A number of American Christians are nervous and surprised at the growing entwining of Christianity and politics (which is a fairly new concept in this country’s history).

For Christians to choose national security over “the least of these” and “loving the stranger as yourself” is a disconcerting turn from the tradition of our faith. Even as recently as the 1980s, Christians were going so far as to defy the federal government to take in refugees from Central America.

The Migration Policy Institute is a nonpartisan, nonprofit think tank dedicated to analysis of the movement of people worldwide; their website details the collection of churches that took refugees in against the government’s wishes, known as “the Sanctuary Movement.”

It began with a Presbyterian church and a Quaker meeting in Tucson, Arizona.

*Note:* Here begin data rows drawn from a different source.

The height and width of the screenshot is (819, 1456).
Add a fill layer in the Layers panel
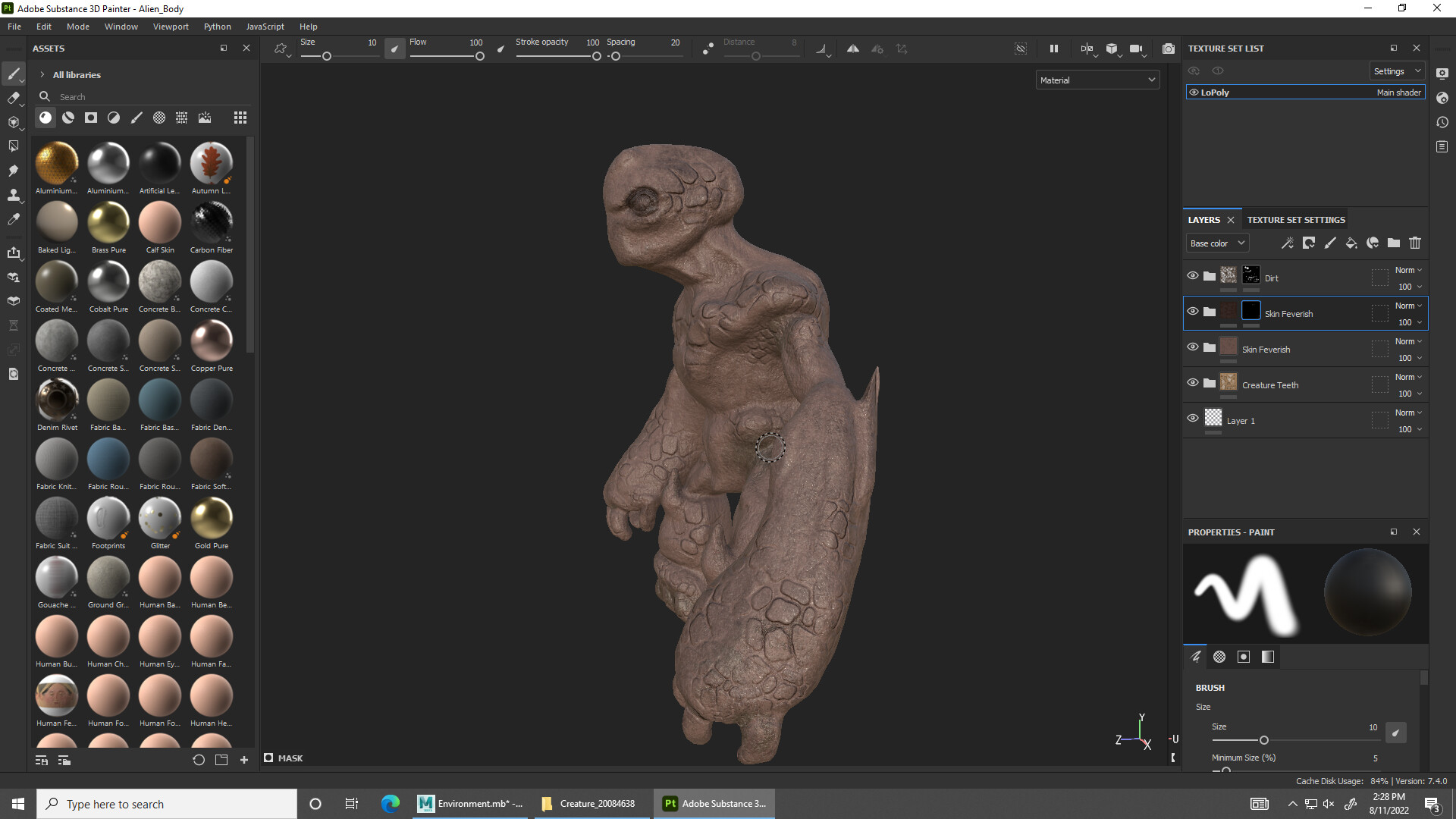1352,243
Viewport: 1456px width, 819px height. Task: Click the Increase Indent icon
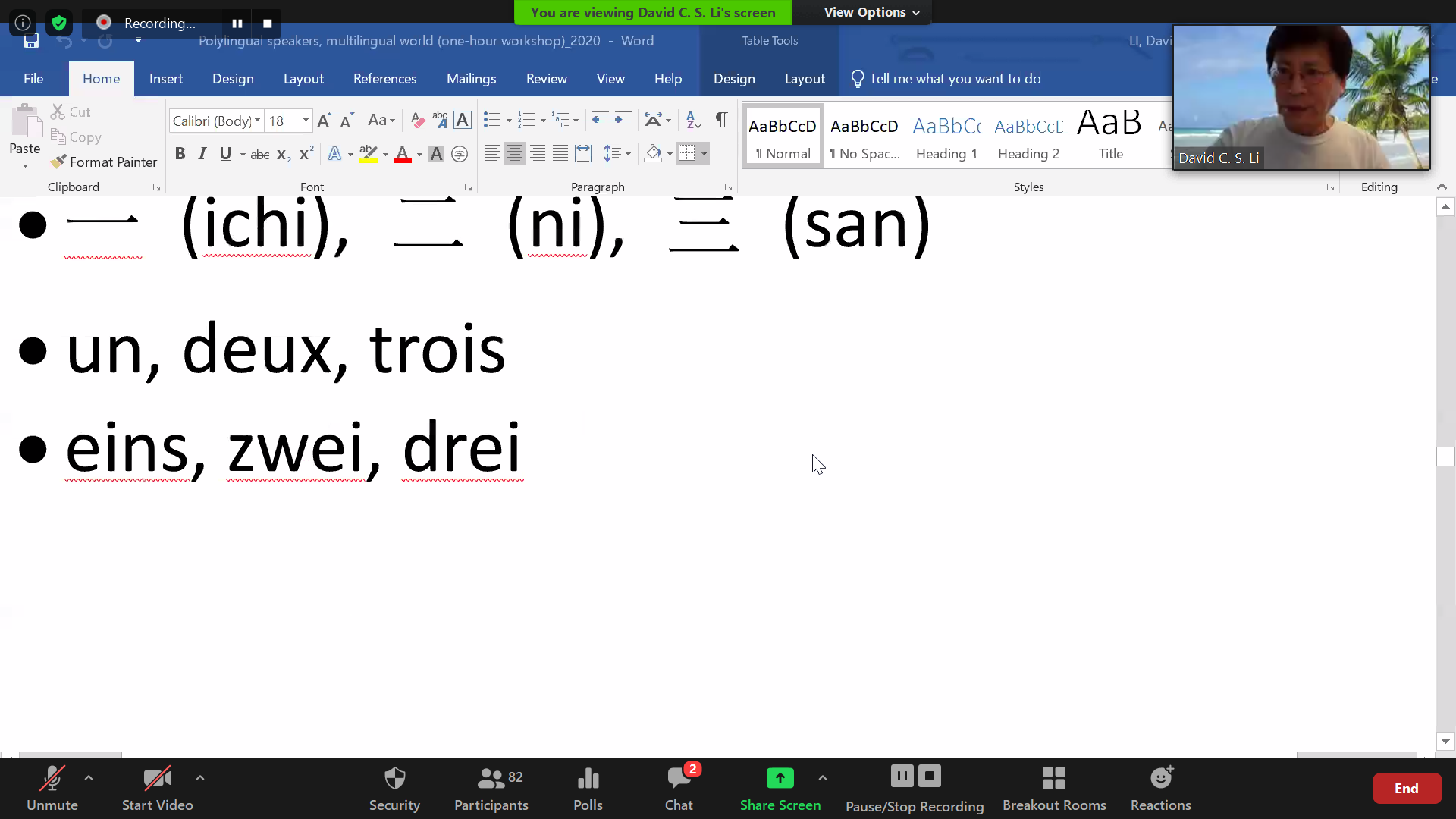point(623,120)
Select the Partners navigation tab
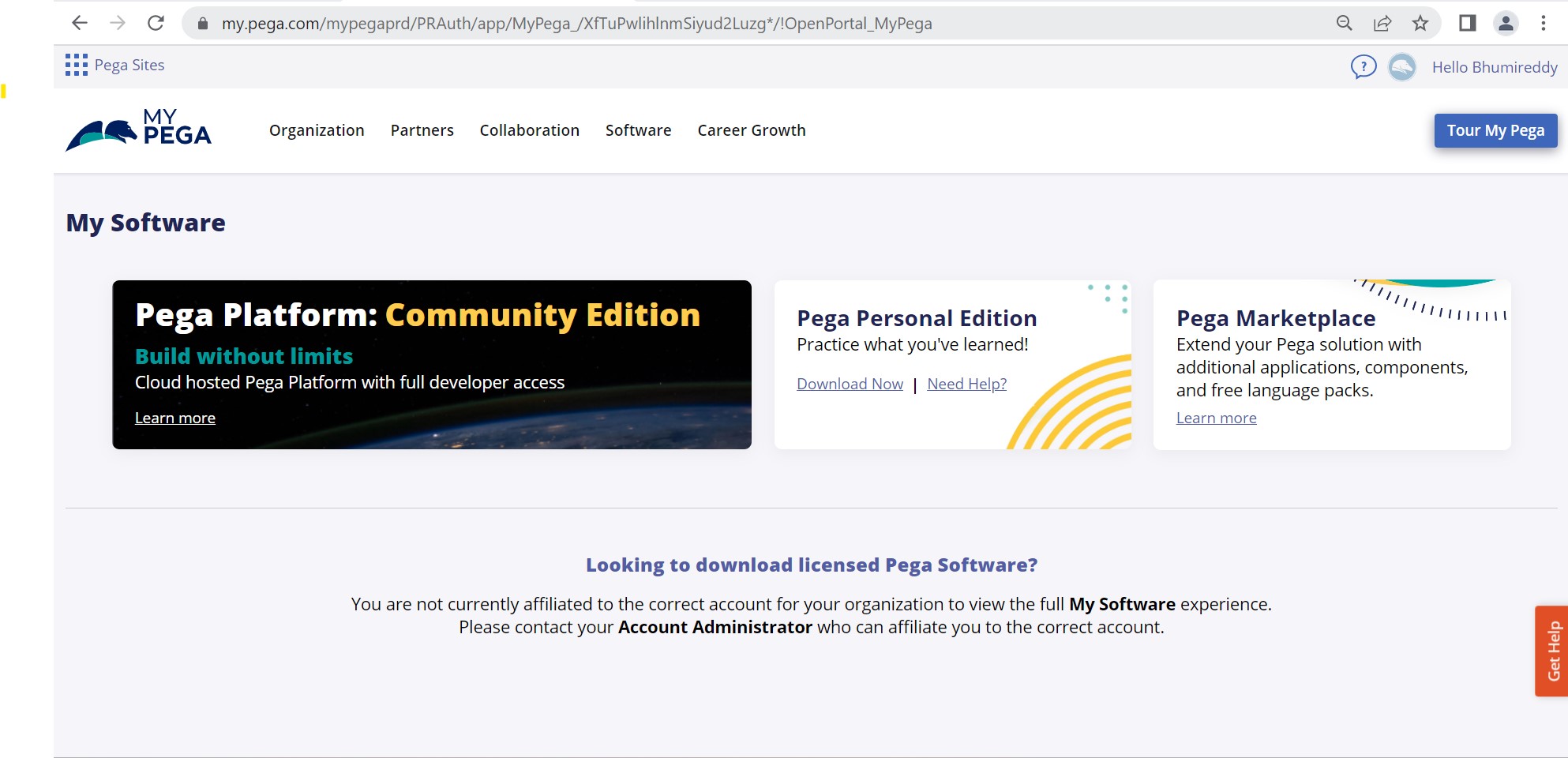 tap(422, 130)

“When, after two years, none of the refugees they assisted had been granted political asylum, Rev. John Fife of Southside Presbyterian Church in Tucson announced — on the anniversary of the assassination of Salvadoran Archbishop Oscar Romero — that his church would openly defy INS and become a ‘sanctuary’ for Central Americans,” according to the website. “The Arizona congregations were soon joined by networks of religious congregations and activists in Northern California, South Texas, and Chicago.”

At the height of the movement in the mid-’80s during the Reagan administration, “more than 150 congregations openly defied the government, publicly sponsoring and supporting undocumented Salvadoran or Guatemalan refugee families. Another 1,000 local Christian and Jewish congregations, several major Protestant denominations, the Conservative and Reform Jewish associations, and several Catholic orders all endorsed the concept and practice of sanctuary.”

Members of the movement coordinated with activists in Mexico to even smuggle refugees across the border.

“The defense of the Salvadorans and Guatemalans marked a new use of international human rights norms by U.S. activists. Citing the Nuremberg principles of personal accountability developed in the post-World War II Nazi tribunals, religious activists claimed a legal precedent to justify their violation of U.S. laws against alien smuggling. Other activists claimed that their actions were justified by the religious and moral principles of the 19th-century U.S. abolitionist movement, referring to their activities as a new “Underground Railroad.”

The federal government pressed charges, but it didn’t go smoothly for the prosecutors.

“Despite the judge’s order barring the defense from presenting evidence of conditions in El Salvador or Guatemala, the Sanctuary Movement managed to turn the publicity surrounding the trial into an indictment of the Reagan administration’s war in Central America and its treatment of the refugees. All the Arizona defendants were convicted, but none were sentenced to jail time. After the Arizona trials, the movement continued to attract more congregations.”

The story from our history and the current situation reminds me of the scene from “Les Miserables” I’ve mentioned before. A convict, Jean Valjean, is surprised when he’s taken in by a bishop after everyone else treated him with distain, and ultimately turns his life around because of it.

How many opportunities like this are Christians missing when we scream at children seeking solace?

They will know you are Christians by your love.